Qui dit printemps dit primevères. Qui dit primevère dit très souvent présence d’un petit bourdon d’un gros centimètre de long, au pelage hirsute beige à roux, à la longue trompe noire, qui enchaîne des sur-place au-dessus des fleurs et des vols éclairs jusqu’à la suivante. Son corps fusiforme, sa trompe, son comportement sont très faciles ç reconnaître, d’autant que l’espèce est franchement commune, même dans nos jardins.
… Un petit bourdon qui fait du sur-place ? Il y a quelque chose qui ne va pas ! Regardez les osmies dont nous avons parlé tantôt, les abeilles mellifères qui sortent en grand nombre, ou les bons gros bourdons terrestres noirs barrés de jaune et blanc : jamais ils ne font l’hélicoptère.
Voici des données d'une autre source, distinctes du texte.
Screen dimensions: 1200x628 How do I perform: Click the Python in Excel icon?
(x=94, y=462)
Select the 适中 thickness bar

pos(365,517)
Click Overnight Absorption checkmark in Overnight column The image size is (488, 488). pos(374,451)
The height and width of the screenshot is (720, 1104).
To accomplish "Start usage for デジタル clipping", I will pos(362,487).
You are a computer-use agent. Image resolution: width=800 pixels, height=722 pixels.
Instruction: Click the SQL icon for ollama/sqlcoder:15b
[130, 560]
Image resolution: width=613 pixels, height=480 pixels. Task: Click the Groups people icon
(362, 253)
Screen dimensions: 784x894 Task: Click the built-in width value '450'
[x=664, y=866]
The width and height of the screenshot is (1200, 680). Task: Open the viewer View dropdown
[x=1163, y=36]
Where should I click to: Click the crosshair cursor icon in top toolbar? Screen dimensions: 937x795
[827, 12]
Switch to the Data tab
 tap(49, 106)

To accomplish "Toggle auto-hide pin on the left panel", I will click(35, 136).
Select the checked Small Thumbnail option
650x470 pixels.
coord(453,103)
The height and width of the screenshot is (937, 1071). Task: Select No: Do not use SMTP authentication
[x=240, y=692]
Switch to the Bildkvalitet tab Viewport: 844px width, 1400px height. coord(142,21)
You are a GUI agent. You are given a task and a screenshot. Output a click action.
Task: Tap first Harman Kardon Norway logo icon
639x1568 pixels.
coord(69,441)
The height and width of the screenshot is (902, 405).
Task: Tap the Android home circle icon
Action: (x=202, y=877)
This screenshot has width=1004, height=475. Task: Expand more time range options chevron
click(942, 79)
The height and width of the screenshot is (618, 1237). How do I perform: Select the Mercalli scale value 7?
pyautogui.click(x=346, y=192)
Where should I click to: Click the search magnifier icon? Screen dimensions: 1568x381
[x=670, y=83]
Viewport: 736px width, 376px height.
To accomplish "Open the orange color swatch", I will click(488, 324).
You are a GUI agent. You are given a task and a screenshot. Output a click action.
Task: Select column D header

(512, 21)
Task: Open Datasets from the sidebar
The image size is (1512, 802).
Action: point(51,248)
Il y a un truc ! Truc qui se révèle si l’animal daigne se poser. Sa trompe presque aussi longue que lui reste dressée : elle est rigide. Ses ailes, transparentes à l’arrière, fumées à l’avant… et bien… il n’y en a que deux ! Le traître est démasqué : deux ailes au lieu de quatre, c’est un diptère. Le « bourdon » était une mouche !
Nombre de diptères sont des as du déguisement. En hyménoptère (abeilles, guêpes et bourdons) tout spécialement. À défaut de porter soi-même un dard, quoi de plus efficace pour détourner le prédateur que d’arborer la tenue d’un de ces spadassins ? Certains diptères ont choisi le look guêpe, ce sont les syrphes, ces « mini-guêpes » très communes qui, elles aussi, se reconnaissent à leur pratique du vol sur place. Il en est une qui a carrément choisi le calibre frelon ! Comment ne pas paniquer devant les 25 mm de l’imposante Volucelle zonée ? Pourtant, ce n’est encore qu’une mouche bien déguisée.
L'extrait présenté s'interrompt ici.